| misc {llama} | R Documentation |
Convenience functions
Description
Convenience functions for computing and working with predictions.
Usage
vbs(data = NULL)
singleBest(data = NULL)
singleBestByCount(data = NULL)
singleBestByPar(data = NULL, factor = 10)
singleBestBySuccesses(data = NULL)
predTable(predictions = NULL, bestOnly = TRUE)
Arguments
data |
the data to use. The structure returned by |
factor |
the penalization factor to use for non-successful choices. Default 10. |
predictions |
the list of predictions. |
bestOnly |
whether to tabulate only the respective best algorithm for each instance.
Default |
Details
vbs and singleBest take a data frame of input data and return
predictions that correspond to the virtual best and the single best algorithm,
respectively. The virtual best picks the best algorithm for each instance. If no
algorithm solved in the instance, NA is returned. The single best picks
the algorithm that has the best cumulative performance over the entire data set.

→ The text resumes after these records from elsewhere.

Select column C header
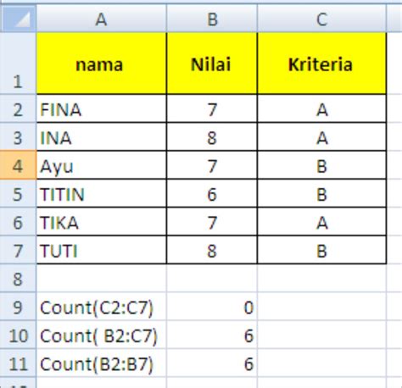 321,19
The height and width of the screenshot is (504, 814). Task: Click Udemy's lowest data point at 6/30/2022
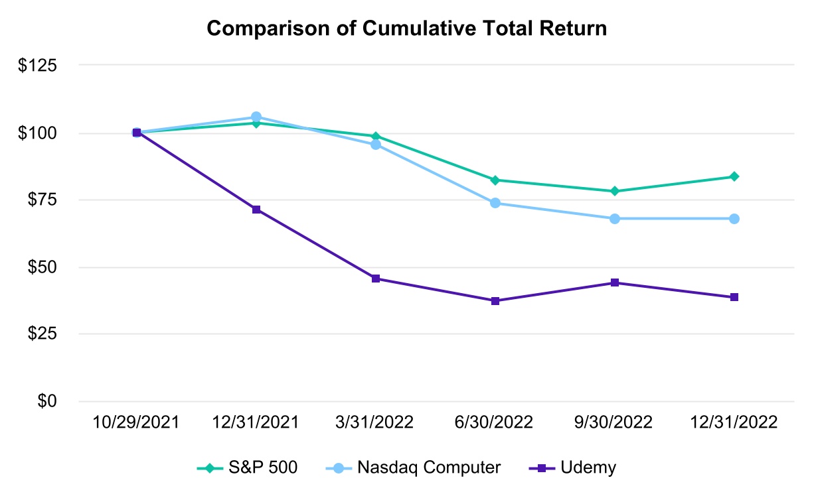click(495, 301)
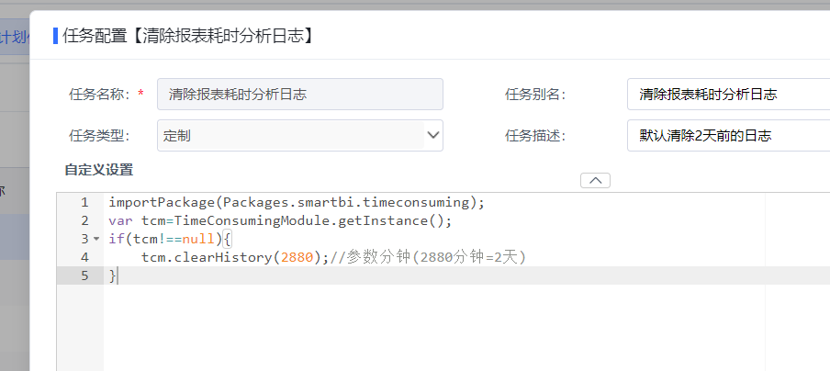Click the disabled 任务名称 field
The height and width of the screenshot is (371, 830).
(299, 95)
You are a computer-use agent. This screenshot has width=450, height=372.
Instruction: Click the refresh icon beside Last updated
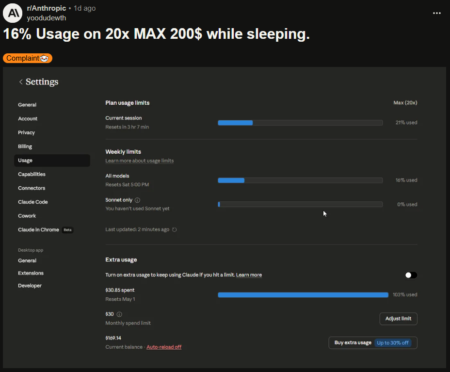pyautogui.click(x=175, y=230)
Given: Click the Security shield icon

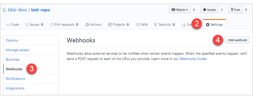Looking at the screenshot, I should coord(156,25).
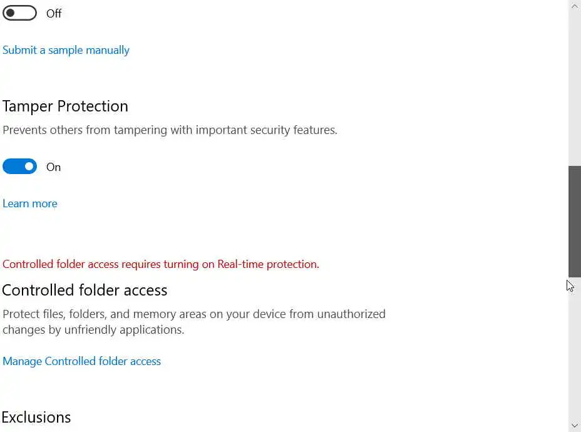Click the red warning starting with Controlled
The width and height of the screenshot is (581, 432).
(x=161, y=264)
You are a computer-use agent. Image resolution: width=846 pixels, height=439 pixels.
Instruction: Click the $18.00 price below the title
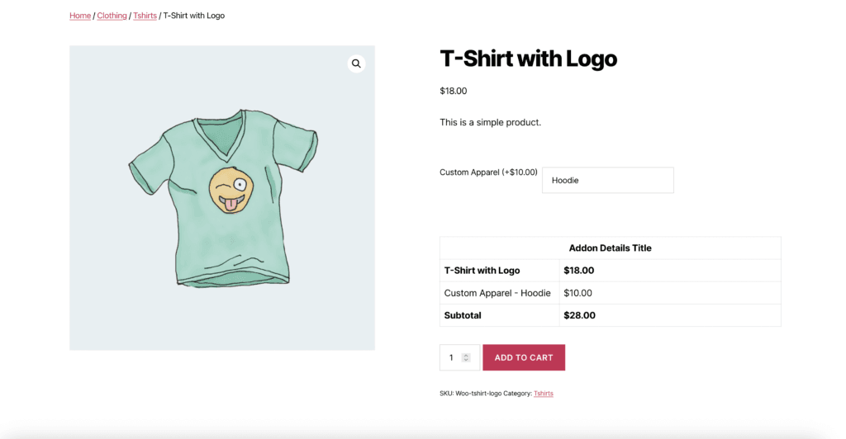click(453, 91)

singleBestByCount returns the algorithm that has the best performance
the highest number of times over the entire data set. Only whether or not an
algorithm is the best matters for this, not the difference to other algorithms.
singleBestByPar aggregates the PAR score over the entire data set and
returns the algorithm with the lowest overall PAR score.
singleBestBySuccesses counts the number of successes over the data set
and returns the algorithm with the highest overall number of successes.
predTable tabulates the predicted algorithms in the same way that
table does. If bestOnly is FALSE, all algorithms are
considered – for example for regression models, predictions are made for all
algorithms, so the table will simply show the number of instances for each
algorithm. Set bestOnly to TRUE to tabulate only the best
algorithm for each instance.
Value
A data frame with the predictions for each instance. The columns of the data
frame are the instance ID columns (as determined by input), the
algorithm, the score of the algorithm, and the iteration (always 1). The score
is 1 if the respective algorithm is chosen for the instance, 0 otherwise. More
than one prediction may be made for each instance and iteration.
For predTable, a table.
Author(s)
Lars Kotthoff
Examples
if(Sys.getenv("RUN_EXPENSIVE") == "true") {
data(satsolvers)
# number of total successes for virtual best solver
print(sum(successes(satsolvers, vbs)))
# number of total successes for single best solver by count
print(sum(successes(satsolvers, singleBestByCount)))
# sum of PAR10 scores for single best solver by PAR10 score
print(sum(parscores(satsolvers, singleBestByPar)))
# number of total successes for single best solver by successes
print(sum(successes(satsolvers, singleBestBySuccesses)))
# print a table of the best solvers per instance
print(predTable(vbs(satsolvers)))
}